● Text section
=== Begin Enclosure ===

Nov 22-23, 2021  |  6:00pm - 12:00pm

Celebration of Education Scholarship - Productive Failure: Lessons for Lifelong Learning

Education Scholarship

Be sure to save the date for the next virtual Celebration of Education Scholarship event, presented by the Office of Education Scholarship.

Theme: Productive Failure: Lessons for Lifelong Learning, Nov 22-23, 2021

A full program and registration information will be announced soon via the DFCM listserv.

 

Fireside Chat - Mon, Nov 22 (6:00-7:00 pm)

Speaker: Dr. Danielle Martin, Incoming Chair,

Department of Family and Community Medicine, University of Toronto

We are delighted that our new chair, Dr. Danielle Martin, will be joining us for an informal chat on the evening of Nov 22. This will be a wonderful opportunity to get to know her, and to hear her thoughts on productive failure.

 

Morning Program - Tue, Nov 23 (9:00-12:00 pm)

Keynote Speaker: Prof. Dr. Manu Kapur, Chair of Learning Sciences & Higher Education, ETH Zurich

Title: Learning from Productive Failure

Dr. Kapur is an internationally recognized leader in the area of productive failure. His presentation promises to bring an engaging and challenging perspective to this important topic. There will be opportunity for questions and discussion, and we also look forward to hearing from some of our DFCM colleagues on their own learning experiences with failure.

=== End Enclosure ===

● Supplied material
=== Begin Enclosure ===

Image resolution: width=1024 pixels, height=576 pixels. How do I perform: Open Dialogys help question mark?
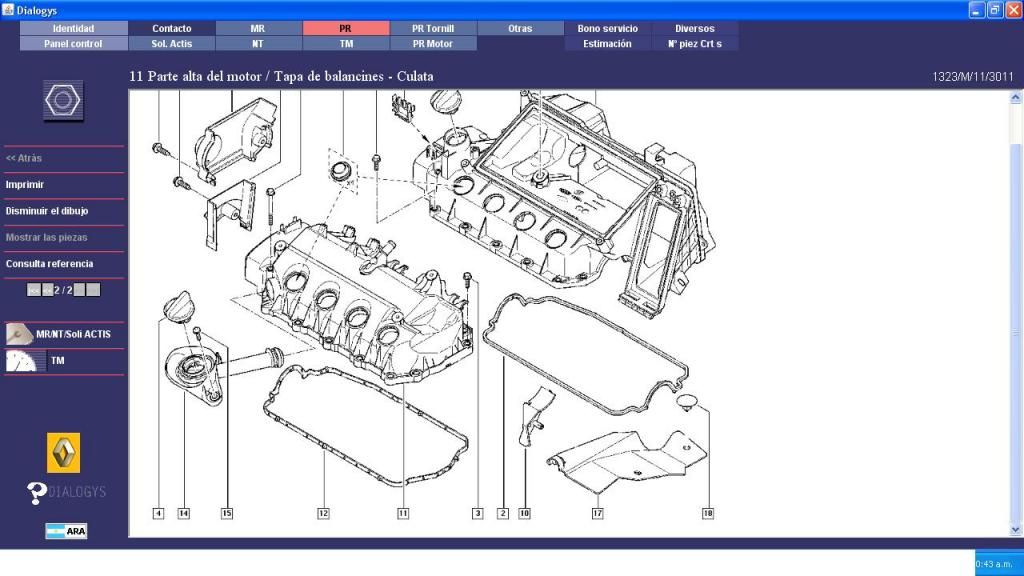38,492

=== End Enclosure ===

● Required action 1
Decide whether each statement agrees with the event notice on productive failure, giving yes or no and quoting the deciding words: (a) The fireside chat on Nov 22 runs from 6:00 to 7:00 pm. (b) The keynote speaker holds a post at the University of Toronto. (c) Registration information will be shared through the DFCM listserv.
● Required action 2
Quote the stretch of the event notice on productive failure from "Theme: Productive Failure: Lessons" through "22 (6:00-7:00 pm)".
● Required action 3
Write what comes next in the event notice on productive failure, picking up after its final sentence.

● Answer box 1
(a) Yes: "Fireside Chat - Mon, Nov 22 (6:00-7:00 pm)"
(b) No: "Chair of Learning Sciences & Higher Education, ETH Zurich"
(c) Yes: "A full program and registration information will be announced soon via the DFCM listserv."

● Answer box 2
Theme: Productive Failure: Lessons for Lifelong Learning, Nov 22-23, 2021

A full program and registration information will be announced soon via the DFCM listserv.

 

Fireside Chat - Mon, Nov 22 (6:00-7:00 pm)

● Answer box 3
Further information: dfcm.edscholarship@utoronto.ca

Dr. Danielle Martin is the incoming Chair of the Department of Family and Community Medicine (DFCM), University of Toronto. DFCM is the largest academic department of family medicine in the world and home to the World Health Organization (WHO) Collaborating Centre on Family Medicine and Primary Care.

Dr. Martin is grounded in her clinical primary care expertise. She is an active family physician whose clinical work has ranged from comprehensive family medicine in rural and remote communities to maternity care. She is a dedicated educator, mentor and role model to learners aspiring to enter medicine and health care leadership.

Dr. Martin is a respected leader in Canadian medicine and well-recognized media spokesperson, regularly named on lists such as Medical Post’s Power List. Her 2014 presentation to a United States Senate Subcommittee about the Canadian health care system has been viewed by over 30 million people across the globe.

Dr. Martin spent eight years as a senior hospital executive, most recently as Executive Vice President and Lead Medical Executive at Women’s College Hospital (WCH), where she was also medical lead of the hospital’s COVID-19 pandemic response. At WCH, she led the establishment of Women’s Virtual, Canada’s first virtual hospital.

The recipient of many awards and accolades, in 2019 Dr. Martin became the youngest physician ever to receive the F.N.G. Starr Award, the highest honour available to Canadian Medical Association members.

 

Prof. Dr. Manu Kapur holds the Professorship for Learning Sciences and Higher Education at ETH Zurich, Switzerland, and directs The Future Learning Initiative (FLI) at ETH Zurich. An ETH+ funded initiative, the FLI brings together more than 20 professors from 10 departments at ETH to advance research on the science of teaching and learning in higher education contexts, and translate it into the practice of teaching and learning at ETH Zurich.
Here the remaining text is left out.